▸ Things to do
**1)** According to the passage on currency risk, what position does Gail Sullivan hold?
**2)** Carry on the passage on currency risk from its final sentence.

▸ Document segment
When it comes to currency risk, companies are going natural. No, that doesn’t mean they’re exposing themselves completely to risk. They are forsaking derivatives for natural hedges — matching revenues and costs for the same currency or offsetting losses in one currency with gains in another.
There are two main reasons for this shift, and probably a third. One, most multinationals have centralized their treasury operations, at least on a regional basis. With access to data from intercompany and third-party transactions within the various countries in which a multinational operates, risk managers can better understand how transactions in one currency offset those in another, and thus erect natural hedges.
The second reason, closely allied with the first, is the cost of derivatives, which can become prohibitive if they are used to excess. “Some companies hedge themselves into oblivion,” observes Christos Pantzalis, an associate professor of finance at the University of South Florida. “You don’t want to run that risk,” agrees Gail Sullivan, treasurer of The Gillette Co., noting that hedging everything can lead to costs greater than those of unhedged exposures.

▸ Data provided
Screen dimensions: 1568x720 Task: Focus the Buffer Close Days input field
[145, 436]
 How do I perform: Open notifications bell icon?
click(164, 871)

▸ Results of the exercise
**1)** She is treasurer of The Gillette Co.

**2)**
A third reason why companies are going natural may be the burdens associated with FAS 133, the Financial Accounting Standards Board’s three-year-old standard for accounting for derivatives. The rules require (1) that financial instruments be marked to market instead of reported at historical cost, and (2) that gains and losses on those instruments be included in earnings when they can’t be shown to effectively hedge an exposure. Moreover, FAS 133 makes it more difficult to use one derivative instrument to offset another. Merely conducting the tests required to determine a hedge’s effectiveness can eat up lots of time and money, as reflected in FASB’s implementation guidelines, which run several hundred pages.
It’s not clear whether companies are in fact cutting down on derivative use as a result of FAS 133, but recent studies by the Association for Financial Professionals suggests they may be doing so. What is clear is that companies can, and do, use natural hedges to greatly reduce transaction exposure — the impact of currency fluctuations on cash flows.
Natural hedges are less effective, however, at reducing translation risk — the impact of variations in exchange rates on a multinational’s reported earnings and shareholders’ equity. Such hedges aren’t available to limit the translation exposure of investments in foreign subsidiaries — but then, financial derivatives are often too costly on that front as well.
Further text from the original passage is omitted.